I thought I’d introduce you to a few of the little ducklings that are in my world this year. I’ve got some classic types, as well as a few little novelties. Introducing six of my strongest personalities…
Miss Thang: This little girl is all boss. She keeps an eye on her watch at recess and gets the class lined up before I blow the whistle. She keeps the daily schedule at hand, and always knows what is coming up. Now, granted, I run a pretty reliable ship, but most of the rest of the students like to wander around like zombies during break times until I remind them (again!) that art comes after math on Mondays. Not MT! She’s standing by the door with supplies in hand. This is the fourth grader who wants my e-mail address so her people can get in touch with my people.

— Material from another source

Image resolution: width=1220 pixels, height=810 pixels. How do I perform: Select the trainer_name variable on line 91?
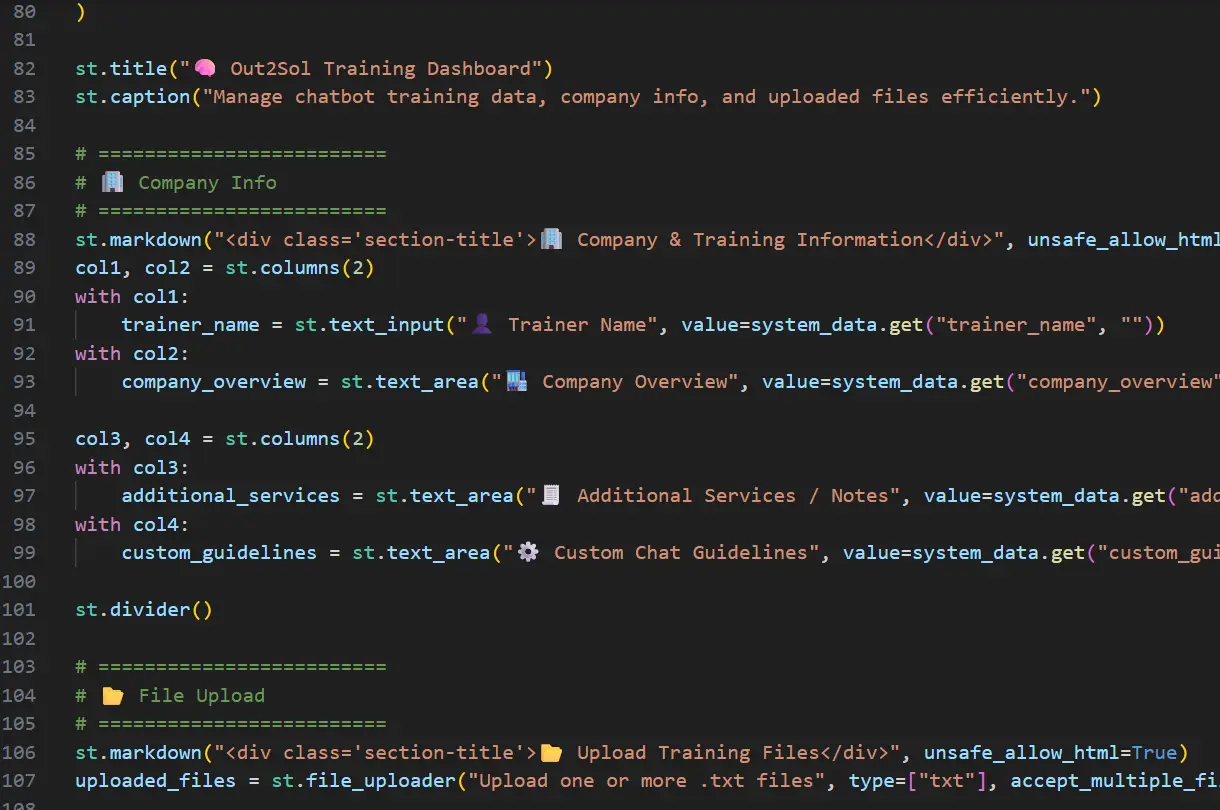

Needykins: This girl is as near to me as my own arm hair. She raises her hand constantly to narrate her thoughts and feelings to me as we go through the day. “Ha, I just picked up my pencil and I thought the lead was broken, but then it wasn’t!” “Guess what? I just read a whole chapter in my book!” “Ha, this is the fourteenth time I’ve raised my hand in twenty minutes!” This is the girl who, no lie, has poked herself in the eye for two days in a row so that she can get a wet paper towel to hold over her face like an eye patch.

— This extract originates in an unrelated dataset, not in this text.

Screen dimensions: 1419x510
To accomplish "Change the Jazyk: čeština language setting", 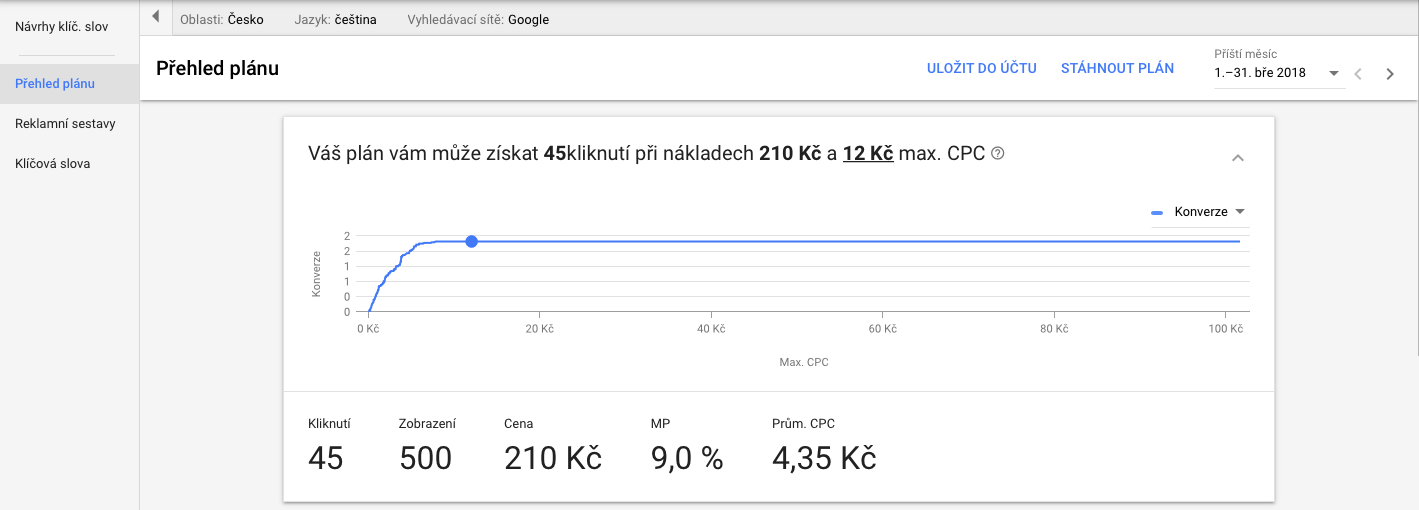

Speed Racer: Nothing gets this kid going like the thrill of being the first one finished. He hurries through his assignments so that he can whip out his homework and finish it up before the school day ends. In Speedy’s mind, the only thing worth slowing down for is an encore of a classic Charlie the Unicorn video on YouTube.

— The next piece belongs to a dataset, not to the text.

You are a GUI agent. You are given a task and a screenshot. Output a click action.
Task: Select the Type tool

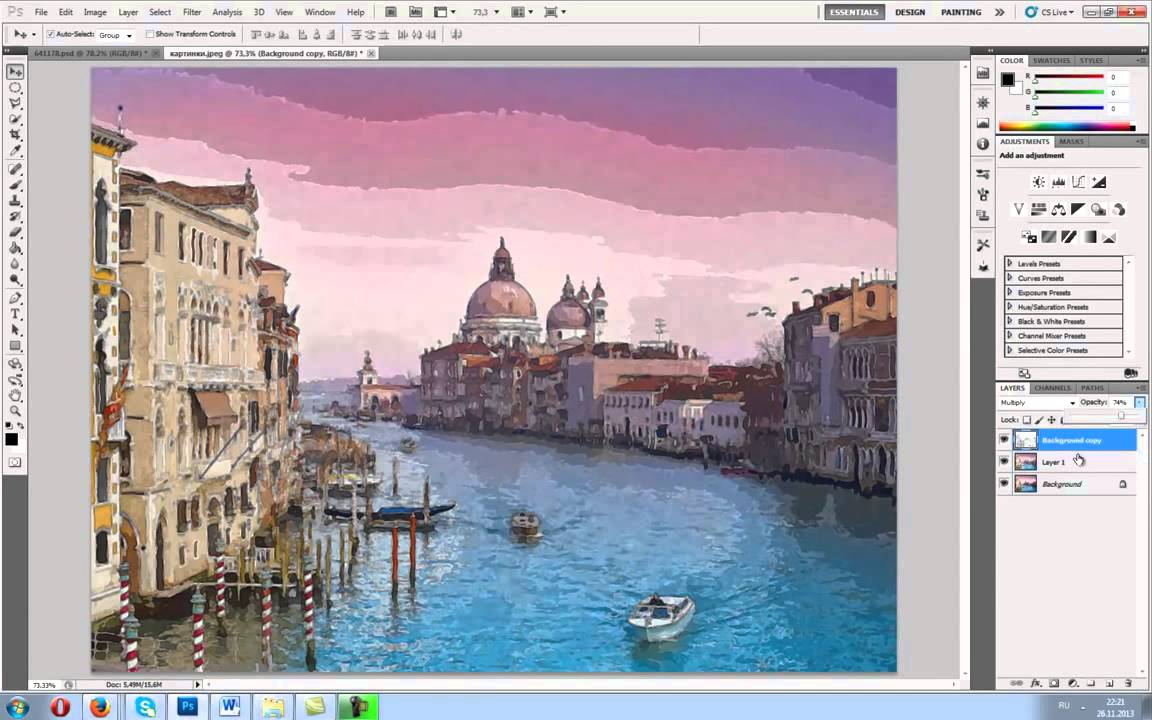coord(15,313)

Pokey the Puppy: Pokey is part of the reason that I can’t keep Speedy busy. This little girl is as cute as can be, but she moves like she’s underwater. She always brings up the rear of our line when we go from class to class, with her backpack hanging off of one shoulder and her papers falling out of her binder because she wasn’t finished packing up when I left. Pokey is in her own time zone.
Mr. Perfect: Everything he does is beautiful. His handwriting is so perfect, I feel guilty making any corrections on his papers. When I display student work on the bulletin board, all of the other mothers stop and gaze at Mr. P’s work, sighing that they wish their children could produce such beauty. Remarkably, Mr. Perfect does not find himself stuffed into lockers or staring into toilets for daily swirlies; he is the most popular boy in the class. That’s life in a private school for you.
Grumpus: This little dude is like a crotchety octogenarian in a ten-year-old body. He hates it when people touch his stuff and bump into his desk, and he’s prepared with a short “Watch it!” when his space is violated. Life is currently peaceful for Grumpus because he’s the lucky winner in this week’s seating chart and he doesn’t have to share a desk with a partner.